> EXERCISE PROMPT
Take each line below that has "agent" and copy it.

[DATASET CONTENT Boundary: Start]

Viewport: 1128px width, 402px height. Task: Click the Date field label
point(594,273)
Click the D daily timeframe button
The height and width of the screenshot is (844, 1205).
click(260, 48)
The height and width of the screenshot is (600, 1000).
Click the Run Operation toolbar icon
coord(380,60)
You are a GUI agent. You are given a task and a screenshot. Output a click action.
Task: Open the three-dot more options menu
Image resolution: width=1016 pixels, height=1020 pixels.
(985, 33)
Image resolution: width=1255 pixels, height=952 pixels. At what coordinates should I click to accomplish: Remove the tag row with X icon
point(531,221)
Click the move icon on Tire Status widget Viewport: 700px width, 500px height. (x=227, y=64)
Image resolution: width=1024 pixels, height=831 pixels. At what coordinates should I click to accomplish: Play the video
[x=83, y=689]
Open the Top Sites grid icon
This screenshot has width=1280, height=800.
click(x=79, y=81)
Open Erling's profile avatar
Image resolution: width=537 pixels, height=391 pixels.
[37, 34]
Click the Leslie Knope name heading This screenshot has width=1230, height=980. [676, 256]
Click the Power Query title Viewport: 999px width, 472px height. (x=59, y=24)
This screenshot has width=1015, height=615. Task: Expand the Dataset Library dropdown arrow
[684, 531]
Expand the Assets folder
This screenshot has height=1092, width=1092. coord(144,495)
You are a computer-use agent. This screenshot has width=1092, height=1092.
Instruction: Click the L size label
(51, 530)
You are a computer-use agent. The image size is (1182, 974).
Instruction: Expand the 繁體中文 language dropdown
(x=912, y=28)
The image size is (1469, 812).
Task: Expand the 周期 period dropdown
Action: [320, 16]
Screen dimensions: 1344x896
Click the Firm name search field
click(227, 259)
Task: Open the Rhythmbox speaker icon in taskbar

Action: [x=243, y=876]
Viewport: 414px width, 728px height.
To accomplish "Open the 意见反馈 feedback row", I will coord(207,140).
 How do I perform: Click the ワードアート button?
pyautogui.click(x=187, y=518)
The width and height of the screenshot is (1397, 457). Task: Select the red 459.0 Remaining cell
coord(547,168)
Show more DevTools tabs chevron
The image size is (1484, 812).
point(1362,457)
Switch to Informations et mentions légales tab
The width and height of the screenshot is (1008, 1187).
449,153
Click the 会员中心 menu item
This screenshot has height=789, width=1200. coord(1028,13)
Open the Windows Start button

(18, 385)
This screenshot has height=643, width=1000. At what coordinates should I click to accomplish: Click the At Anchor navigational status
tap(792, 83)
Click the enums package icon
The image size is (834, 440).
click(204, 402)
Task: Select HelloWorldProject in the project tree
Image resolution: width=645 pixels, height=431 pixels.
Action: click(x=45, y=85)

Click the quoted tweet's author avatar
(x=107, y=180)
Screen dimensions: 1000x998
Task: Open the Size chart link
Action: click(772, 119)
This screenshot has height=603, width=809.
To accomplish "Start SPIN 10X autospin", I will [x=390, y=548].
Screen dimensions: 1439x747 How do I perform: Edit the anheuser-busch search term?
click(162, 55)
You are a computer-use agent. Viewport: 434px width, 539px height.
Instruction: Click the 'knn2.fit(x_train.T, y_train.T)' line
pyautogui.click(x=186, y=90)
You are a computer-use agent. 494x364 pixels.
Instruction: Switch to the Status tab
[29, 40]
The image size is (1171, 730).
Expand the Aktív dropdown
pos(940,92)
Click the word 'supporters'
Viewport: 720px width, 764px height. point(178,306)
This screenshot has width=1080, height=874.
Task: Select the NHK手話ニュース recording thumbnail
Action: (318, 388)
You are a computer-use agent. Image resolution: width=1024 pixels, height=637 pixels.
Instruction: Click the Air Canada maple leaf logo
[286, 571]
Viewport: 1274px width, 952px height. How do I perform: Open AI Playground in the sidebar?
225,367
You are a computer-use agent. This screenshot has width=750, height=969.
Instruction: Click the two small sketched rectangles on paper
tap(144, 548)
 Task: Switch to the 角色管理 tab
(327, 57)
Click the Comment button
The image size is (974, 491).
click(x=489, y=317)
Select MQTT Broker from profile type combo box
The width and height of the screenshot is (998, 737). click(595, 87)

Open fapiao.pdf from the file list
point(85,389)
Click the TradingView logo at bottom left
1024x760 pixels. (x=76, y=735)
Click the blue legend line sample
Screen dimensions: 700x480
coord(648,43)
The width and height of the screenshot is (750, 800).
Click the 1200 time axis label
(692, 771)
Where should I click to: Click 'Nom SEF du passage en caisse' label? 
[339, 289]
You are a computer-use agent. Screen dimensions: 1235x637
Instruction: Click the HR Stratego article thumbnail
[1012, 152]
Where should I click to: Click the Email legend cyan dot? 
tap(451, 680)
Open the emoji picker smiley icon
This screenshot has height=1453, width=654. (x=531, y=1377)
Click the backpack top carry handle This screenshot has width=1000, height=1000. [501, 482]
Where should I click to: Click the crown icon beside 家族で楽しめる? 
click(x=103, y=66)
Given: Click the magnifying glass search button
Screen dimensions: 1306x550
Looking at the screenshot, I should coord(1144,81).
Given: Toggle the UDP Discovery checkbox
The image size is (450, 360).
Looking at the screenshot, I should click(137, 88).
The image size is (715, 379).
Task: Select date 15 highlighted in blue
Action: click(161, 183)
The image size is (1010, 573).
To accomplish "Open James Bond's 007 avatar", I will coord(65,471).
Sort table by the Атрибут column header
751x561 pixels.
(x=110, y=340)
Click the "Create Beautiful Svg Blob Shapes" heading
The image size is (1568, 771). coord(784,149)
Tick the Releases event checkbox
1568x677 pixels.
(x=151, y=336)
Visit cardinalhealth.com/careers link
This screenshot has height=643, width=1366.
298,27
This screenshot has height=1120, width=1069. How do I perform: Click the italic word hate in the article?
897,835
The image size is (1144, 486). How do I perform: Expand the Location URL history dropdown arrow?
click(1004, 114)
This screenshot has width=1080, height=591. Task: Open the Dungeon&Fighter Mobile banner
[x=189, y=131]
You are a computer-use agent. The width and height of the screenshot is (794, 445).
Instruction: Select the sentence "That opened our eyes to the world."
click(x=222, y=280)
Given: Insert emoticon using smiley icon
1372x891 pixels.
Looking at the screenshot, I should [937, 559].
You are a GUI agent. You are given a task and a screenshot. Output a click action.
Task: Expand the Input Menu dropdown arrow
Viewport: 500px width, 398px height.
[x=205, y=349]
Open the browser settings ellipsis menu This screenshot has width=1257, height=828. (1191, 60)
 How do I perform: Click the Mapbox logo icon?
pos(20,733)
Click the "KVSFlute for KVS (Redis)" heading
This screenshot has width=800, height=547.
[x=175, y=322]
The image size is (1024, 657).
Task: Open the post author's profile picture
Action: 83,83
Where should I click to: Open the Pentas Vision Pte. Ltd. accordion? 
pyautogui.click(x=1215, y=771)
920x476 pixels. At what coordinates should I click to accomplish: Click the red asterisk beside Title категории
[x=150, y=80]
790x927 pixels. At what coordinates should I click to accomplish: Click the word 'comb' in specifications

[DATASET CONTENT Boundary: End]

> ANSWER BOX
You are a GUI agent. You are given a task and a screenshot. Output a click action.
You are a computer-use agent. This screenshot has width=1092, height=1092.
You are a computer-use agent. The image size is (1182, 974).
You are a computer-use agent. Viewport: 434px width, 539px height.
You are a computer-use agent. 494x364 pixels.
You are a computer-use agent. Image resolution: width=1024 pixels, height=637 pixels.
You are a computer-use agent. This screenshot has width=750, height=969.
You are a computer-use agent. Screen dimensions: 1235x637
You are a computer-use agent. The width and height of the screenshot is (794, 445).
You are a GUI agent. You are given a task and a screenshot. Output a click action.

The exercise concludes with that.